What Oracle and IBM lack in the public cloud is exactly Alibaba’s advantage: experience in building and operating very large-scale facilities, which is a major component of being a large enterprise. AWS owns Amazon.com, Microsoft owns Xbox Live, and Google owns Search and Apps. Enterprises need this expertise and ongoing revenue to support hyperscale public cloud spending. David Mitchell Smith, an analyst at Gartner, a research firm, said that this is why Alibaba has become one of the largest online and offline service companies in the world, which will pose a potential threat to hyperscale cloud computing providers.

"The company is following Amazon's path and doing a lot of the same things they do," he said.

Alibaba also has an advantage: every large company is trying to gain a foothold in the Chinese market, which is a real challenge, and Alibaba already has a foothold in China.

Forrester Research analyst Dave Bartoletti said: "This will take some time, and as Amazon and Microsoft enter China, they will expand in the same way."

In the hyperscale world Competing with AWS is not the only way to find a place in the public cloud market with hyperscale cloud computing providers. Smaller companies, especially outside of North America, can do this by catering to customers who want a local presence, while others like DigitalOcean have successfully targeted developers. However, both methods may not be very effective.

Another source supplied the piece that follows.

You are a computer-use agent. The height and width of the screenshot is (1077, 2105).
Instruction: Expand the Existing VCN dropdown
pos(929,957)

The largest cloud computing providers will open data centers or cloud computing facilities in major countries around the world, and Amazon has a customer base of these small-scale manufacturers. Amazon Lightsail joined the market at the end of 2016 and is considered a direct competitor of DigitalOcean.

Other companies have found success by abandoning infrastructure entirely and instead selling products. Companies such as Salesforce, SAP and Pivotal provide platform-as-a-service products to many of the world's major vendors. These vendors compete in some ways with the hyperscalers but also work closely with them, as each has improved its integration offerings with AWS, Azure and Google Cloud Platform over the past two years.

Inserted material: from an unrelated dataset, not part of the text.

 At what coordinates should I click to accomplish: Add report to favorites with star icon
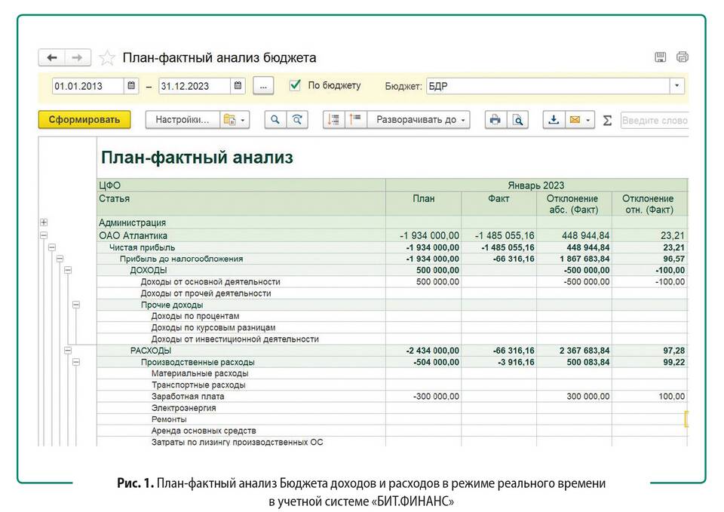pyautogui.click(x=107, y=58)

At the same time, Virtustream also entered this market. It competes directly with AWS, Azure and other infrastructure players, but it has yet to join the race to add advanced features and global expansion to public clouds.

In 2015, EMC Corporation acquired Virtustream, an enterprise-focused startup that provides high-performance SAP workloads in colocation or hosted data centers without significantly increasing costs. This is still an important part of Virtustream's business, but the company has begun supporting most important enterprise applications without having to rewrite similar applications.

Forrester analyst Lauren Nelson said: "The value of Virtustream is that enterprises do not have to change applications, thus lowering the barrier to entry for scalability. Typically, specialized vendors compete with traditional hyperscale vendors. To compete with AWS, the other major cloud computing providers have relied on their own expertise to stand out: Google has launched its analytics and cognitive tools, while Microsoft has focused on its own. Workspace. But as hyperscale cloud providers work toward specialized use cases, these companies face real challenges. Larry Calabro, principal and cloud computing practice leader at Deloitte Consulting, said these companies typically work with all major public cloud providers.

“The momentum for public cloud computing providers continues to be about understanding who their customers are and who they want their customers to be,” he said. “Once you get beyond large-scale vendors, it’s all about service and detail. Any aspiring public cloud user should go this route instead of competing with the likes of AWS in the public cloud.

"I don't think every company has to do everything," said Smith, an analyst at Gartner. "They have to find where their true value lies, and their skills and their business model."